The Gypsy King – Review

Maureen Fergus hypnotized me with The Gypsy King. Honestly.

I hadn’t expected to like it as much as I did, but by the end of chapter one I was hooked. Forget about the endless school readings, essays and assignments I had to do – I needed to know what happened to Persephone and that handsome fella Azriel.

A runaway slave with a shadowy past, sixteen year-old Persephone has spent four long years toiling beneath the leering gaze of her despised owner and dreaming of a life where she is free to shape her own destiny. then one night, a chance encounter with a handsome chicken thief named Azriel changes her life forever.

Sold to him for a small bag of gold coins and a pretty piece of stolen jewellery, Persephone soon discovers what she already suspected: namely, that Azriel is not what he seems. And when she discovers what he really is – and who he believes her to be – she is determined to escape him and his impossibly broad shoulders.

But things are no longer as simple as they once were.

Torn between her longing for freedom and her undeniable feelings for the handsome thief with the fast hands and the slow sole, Persephone faces the hardest choice she will ever have to make.

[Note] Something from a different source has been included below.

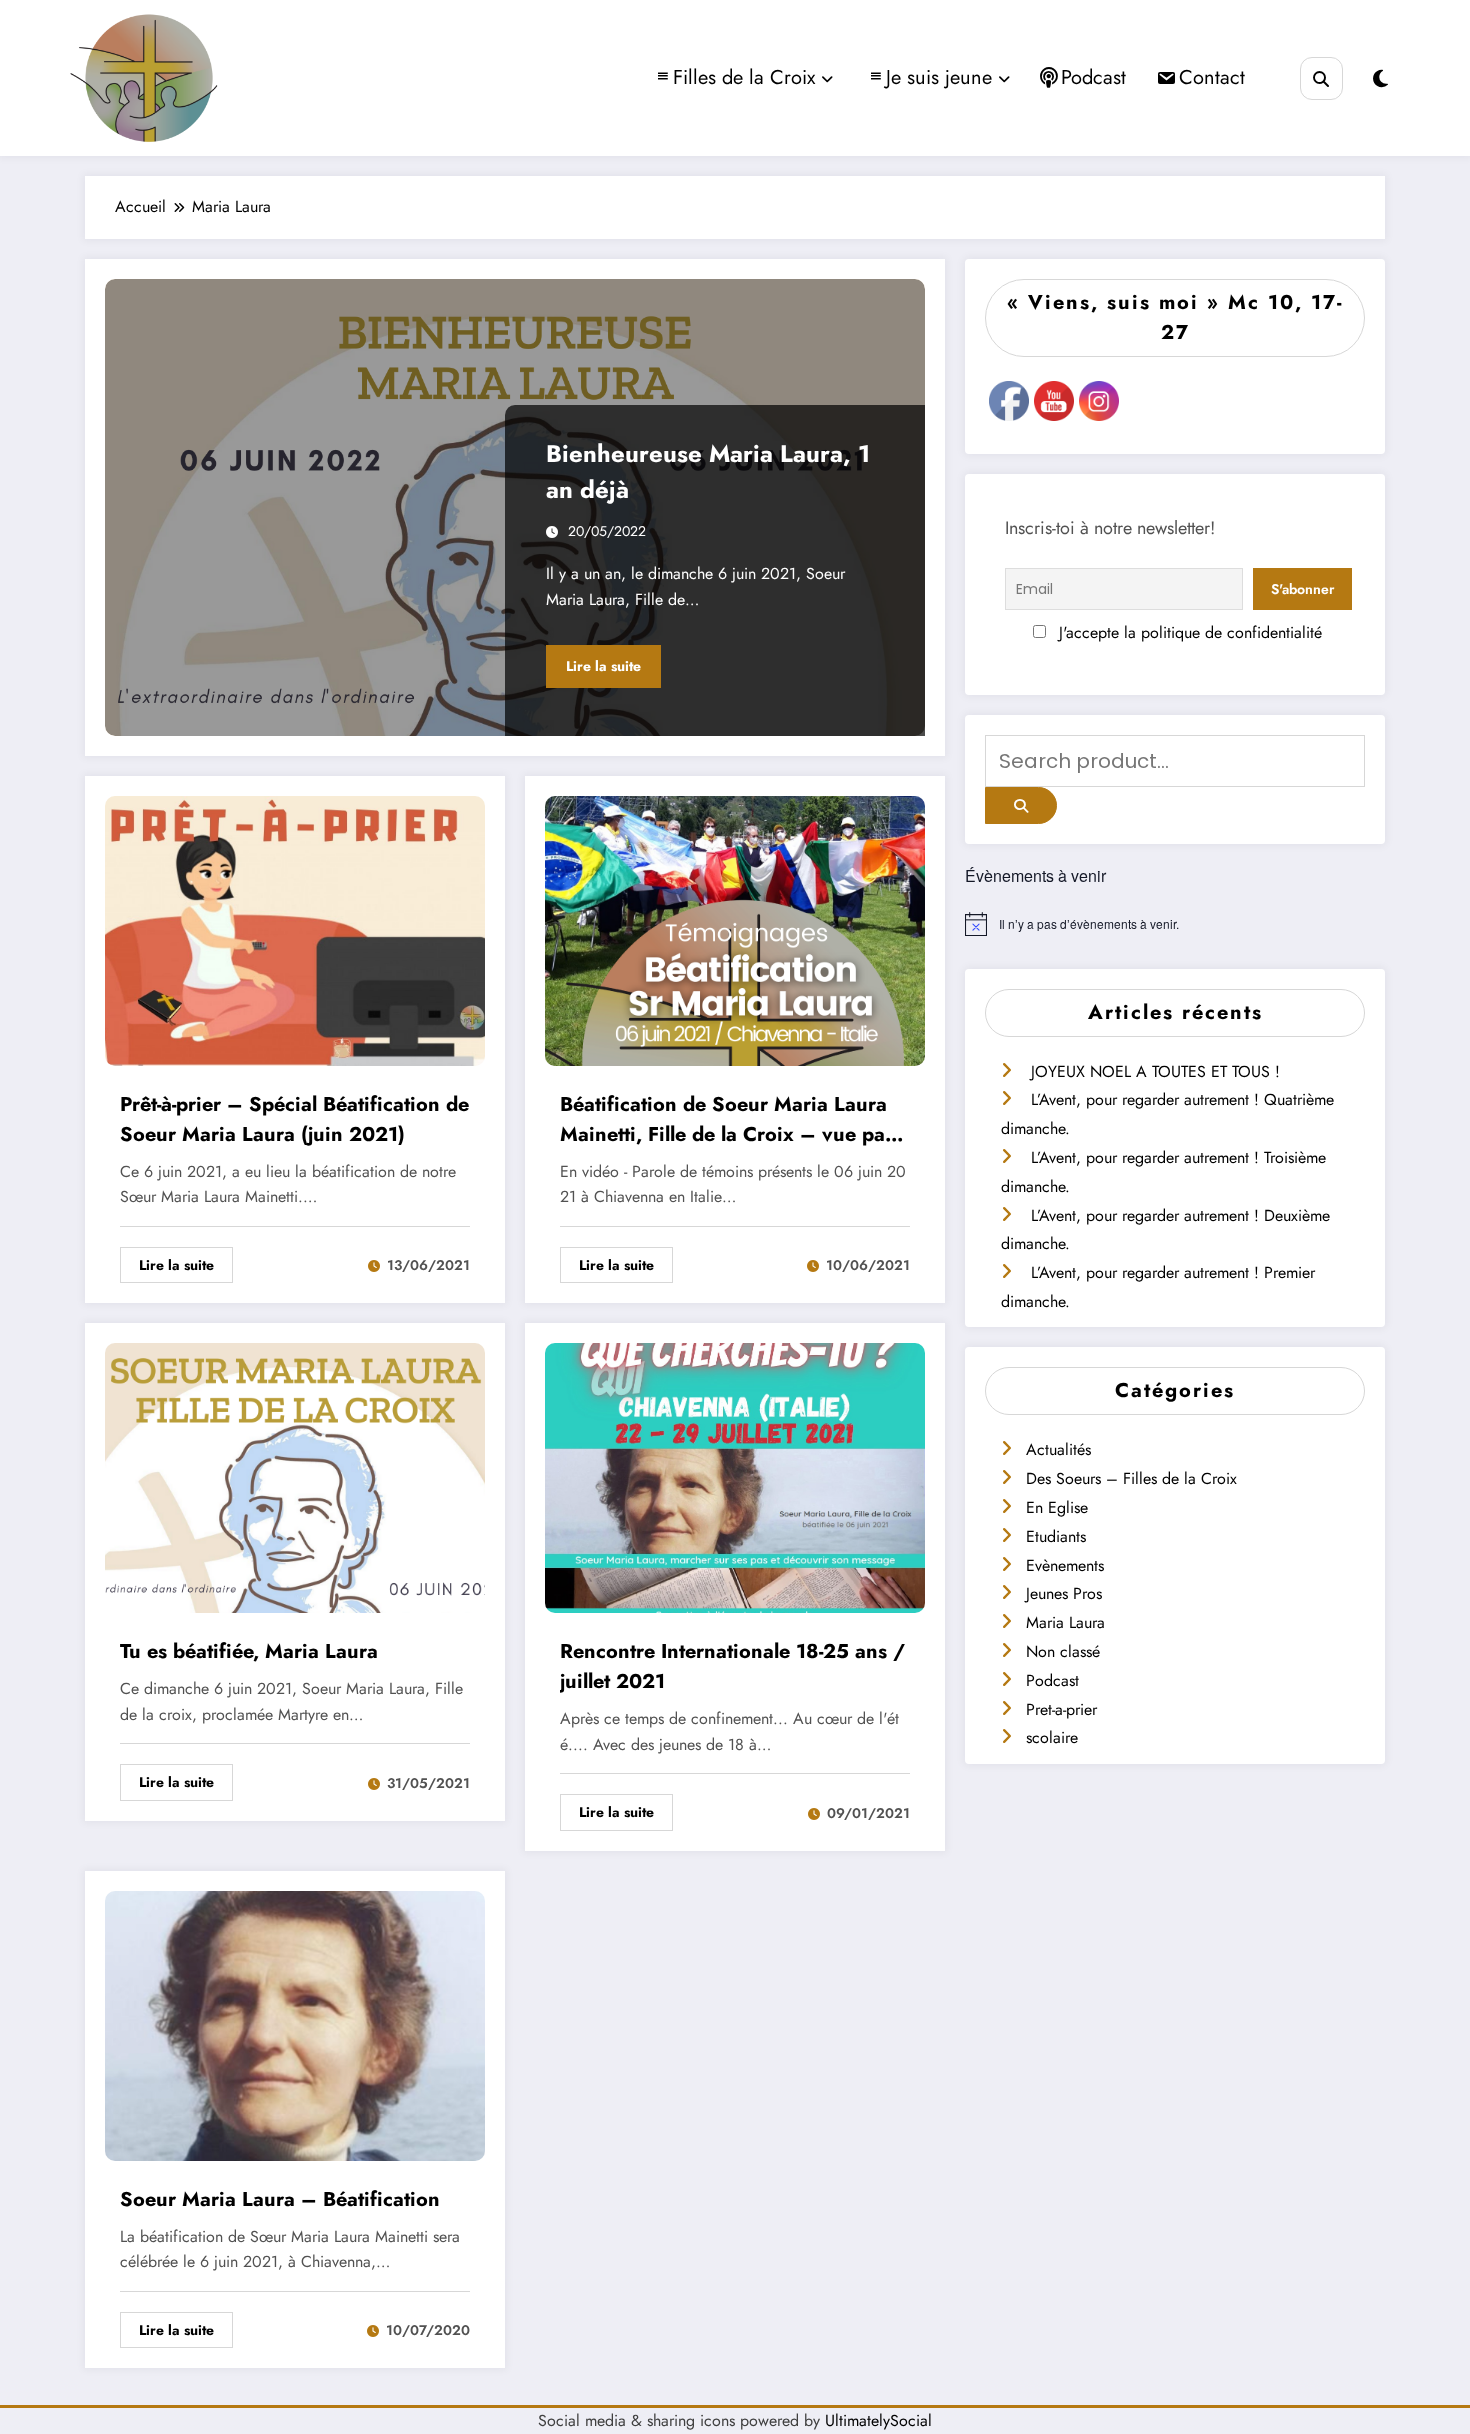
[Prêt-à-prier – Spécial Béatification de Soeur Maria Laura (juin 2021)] (295, 928)
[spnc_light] (1380, 79)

And no one – least of all her – could have imagined the shocking truth her decision will reveal.

When I read this in the Chapters bookstore, I actually laughed out loud at the chicken thief mention. It was just so hilariously and awesomely random, that I had to. The entire book experience was like that: I fell into loving this story, and there was nothing I could do to stop it. Maureen Fergus was a wonderful delight and the way she wrote, she pulled emotions out of me so that at times I had to physically stop to shudder or scream or swoon.

The characters and their motivations were so real and that one thing that really made me love the story. Mordecai especially made me feel all kinds of things (and trust me, when you meet him, you’ll know what I mean) and I actually sympathized with him, even though I shrank away from him at the same time. And Azriel, oh Azriel. I can’t…the words escape me right now.

The book ends on a cliffhanger, since it’s the first in the series. The end wasn’t too terribly shocking, but it leaves enough that you need to read the second book and see how the adventure and plot twists and changes.

This book is set in a dystopian society, seemingly in the past rather than the future. The world-building isn’t an elaborate conjuring, but it is a distinctively different book.

It is a new love of mine, and I lovingly caress it every time I pass my bookshelf. Go out and buy it now!! You’ll lose a couple of hours of your life, but in exchange for Azriel? It’s a steal.